> _GIVEN DATA_:

*** Block opens ***

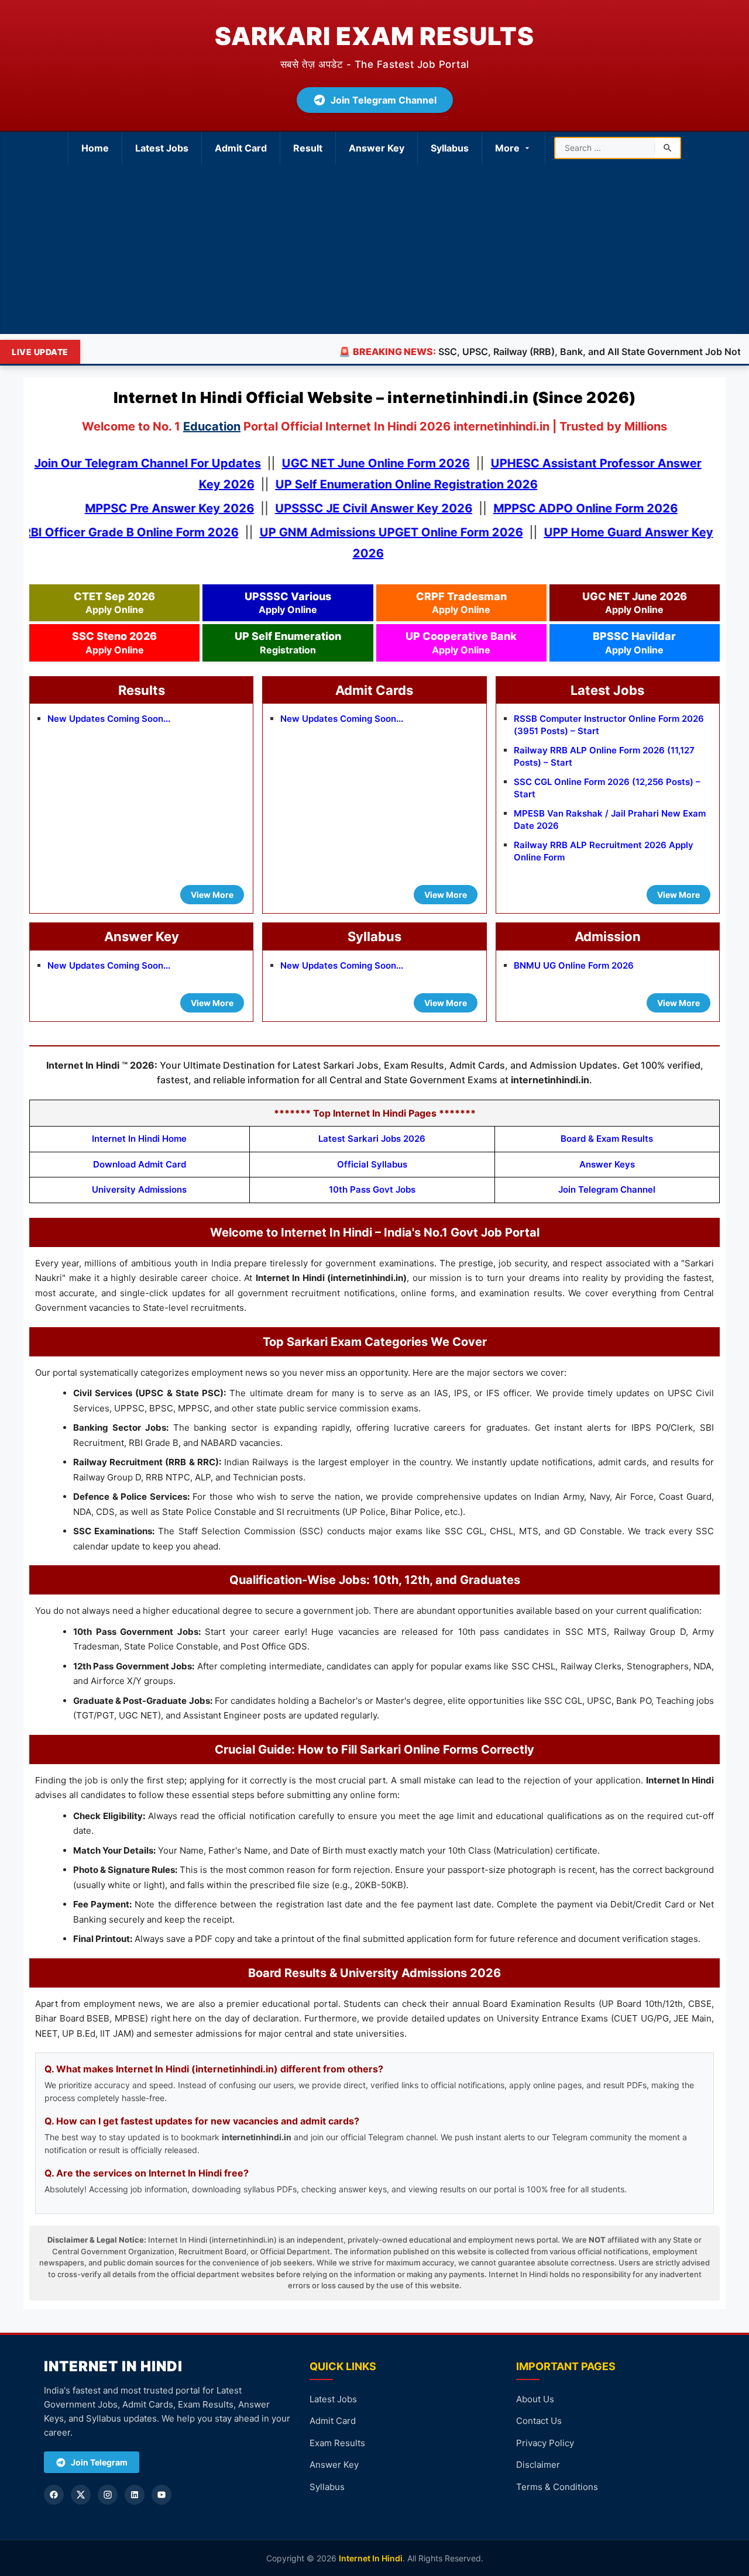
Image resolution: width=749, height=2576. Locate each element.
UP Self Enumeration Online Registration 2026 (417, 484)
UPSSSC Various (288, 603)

*** Block closes ***
*** Block opens ***

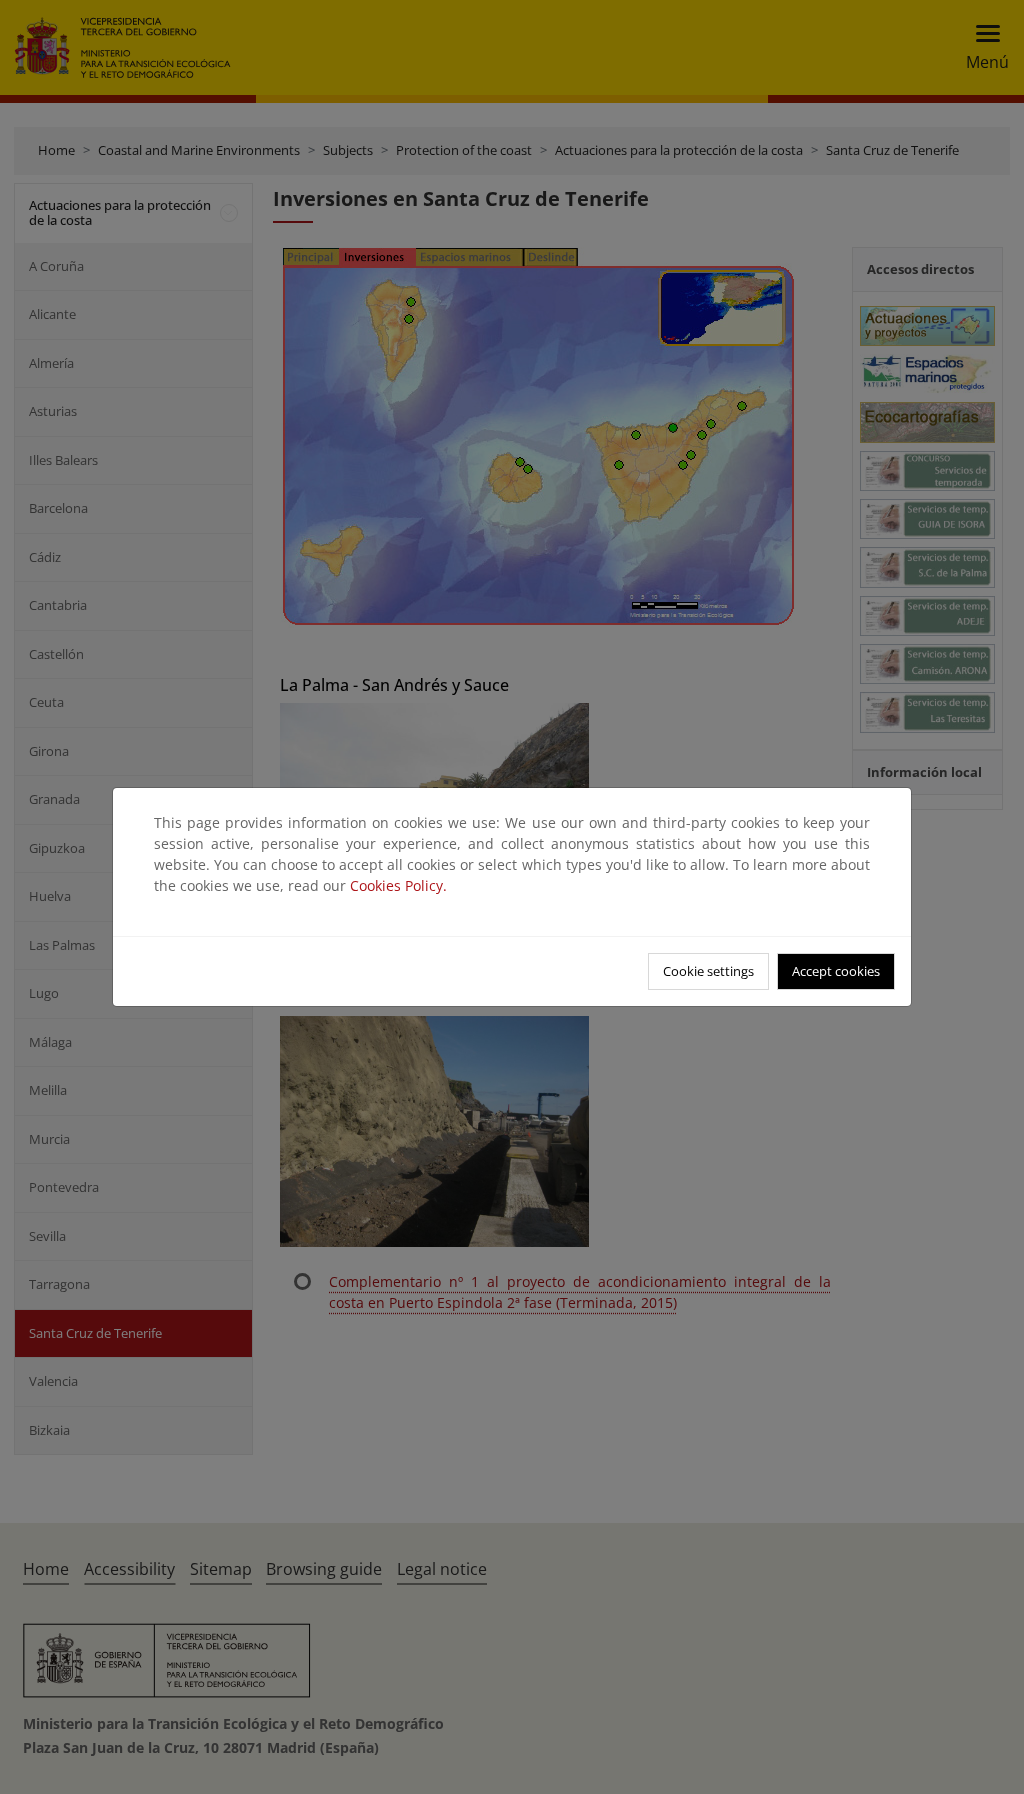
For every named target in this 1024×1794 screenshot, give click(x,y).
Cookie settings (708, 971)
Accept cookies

*** Block closes ***

> _TASK TO COMPLETE_: Out of the listing above, reproduce exactly the lines from the one with "Image resolution: width=749, height=2576." up to and including the one with "UPSSSC Various (288, 603)".

> _SOLUTION TO THIS TASK_:
Image resolution: width=749, height=2576. Locate each element.
UP Self Enumeration Online Registration 2026 (417, 484)
UPSSSC Various (288, 603)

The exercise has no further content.